[Recorded data]
....................
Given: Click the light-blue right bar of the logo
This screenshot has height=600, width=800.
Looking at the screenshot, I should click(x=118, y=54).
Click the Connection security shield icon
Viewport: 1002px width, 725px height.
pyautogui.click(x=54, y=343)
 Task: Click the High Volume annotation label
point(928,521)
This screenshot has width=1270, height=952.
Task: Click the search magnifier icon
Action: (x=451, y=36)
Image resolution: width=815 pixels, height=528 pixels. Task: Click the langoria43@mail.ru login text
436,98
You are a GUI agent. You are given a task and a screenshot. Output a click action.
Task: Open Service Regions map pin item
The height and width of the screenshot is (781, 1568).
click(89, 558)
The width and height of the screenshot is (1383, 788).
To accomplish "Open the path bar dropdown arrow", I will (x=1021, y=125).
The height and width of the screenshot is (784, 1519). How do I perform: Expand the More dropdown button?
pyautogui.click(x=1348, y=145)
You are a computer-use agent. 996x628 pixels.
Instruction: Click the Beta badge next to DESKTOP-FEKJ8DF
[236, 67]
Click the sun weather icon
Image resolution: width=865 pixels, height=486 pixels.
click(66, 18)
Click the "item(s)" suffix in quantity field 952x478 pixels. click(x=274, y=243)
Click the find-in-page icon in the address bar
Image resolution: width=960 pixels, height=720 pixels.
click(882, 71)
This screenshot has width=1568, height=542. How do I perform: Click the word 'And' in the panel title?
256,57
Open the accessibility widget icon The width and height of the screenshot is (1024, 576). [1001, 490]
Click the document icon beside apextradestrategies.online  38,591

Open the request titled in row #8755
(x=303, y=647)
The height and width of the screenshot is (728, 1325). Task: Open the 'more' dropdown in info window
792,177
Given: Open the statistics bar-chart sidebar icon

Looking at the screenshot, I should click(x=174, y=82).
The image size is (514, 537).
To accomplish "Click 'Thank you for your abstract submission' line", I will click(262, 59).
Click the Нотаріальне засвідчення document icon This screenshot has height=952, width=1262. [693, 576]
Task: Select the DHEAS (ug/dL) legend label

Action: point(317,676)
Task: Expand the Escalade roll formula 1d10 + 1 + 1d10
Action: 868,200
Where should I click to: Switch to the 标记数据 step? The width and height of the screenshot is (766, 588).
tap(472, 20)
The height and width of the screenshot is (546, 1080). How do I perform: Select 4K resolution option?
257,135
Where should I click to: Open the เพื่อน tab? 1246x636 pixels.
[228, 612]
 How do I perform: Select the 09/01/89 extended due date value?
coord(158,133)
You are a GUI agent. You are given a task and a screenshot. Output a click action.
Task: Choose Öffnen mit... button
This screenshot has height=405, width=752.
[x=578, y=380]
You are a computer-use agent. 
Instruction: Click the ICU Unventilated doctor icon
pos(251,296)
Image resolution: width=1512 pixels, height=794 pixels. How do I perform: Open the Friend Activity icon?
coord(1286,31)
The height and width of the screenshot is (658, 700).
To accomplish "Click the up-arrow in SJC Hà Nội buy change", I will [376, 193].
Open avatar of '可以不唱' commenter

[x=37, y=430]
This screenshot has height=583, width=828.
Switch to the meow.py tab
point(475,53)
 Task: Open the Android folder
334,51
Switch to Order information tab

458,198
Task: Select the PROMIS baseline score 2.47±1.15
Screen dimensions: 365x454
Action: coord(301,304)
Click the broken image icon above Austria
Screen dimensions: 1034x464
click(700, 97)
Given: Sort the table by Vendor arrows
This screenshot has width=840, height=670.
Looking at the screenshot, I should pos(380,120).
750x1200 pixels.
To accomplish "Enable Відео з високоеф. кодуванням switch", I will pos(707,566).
....................
◆ **Requirement**: From the line with "Click the broken image icon above Austria" through the last line of the records, set down every line exactly as written and leave out all others.

◆ **Exercise answer**:
Click the broken image icon above Austria
Screen dimensions: 1034x464
click(700, 97)
Given: Sort the table by Vendor arrows
This screenshot has width=840, height=670.
Looking at the screenshot, I should pos(380,120).
750x1200 pixels.
To accomplish "Enable Відео з високоеф. кодуванням switch", I will pos(707,566).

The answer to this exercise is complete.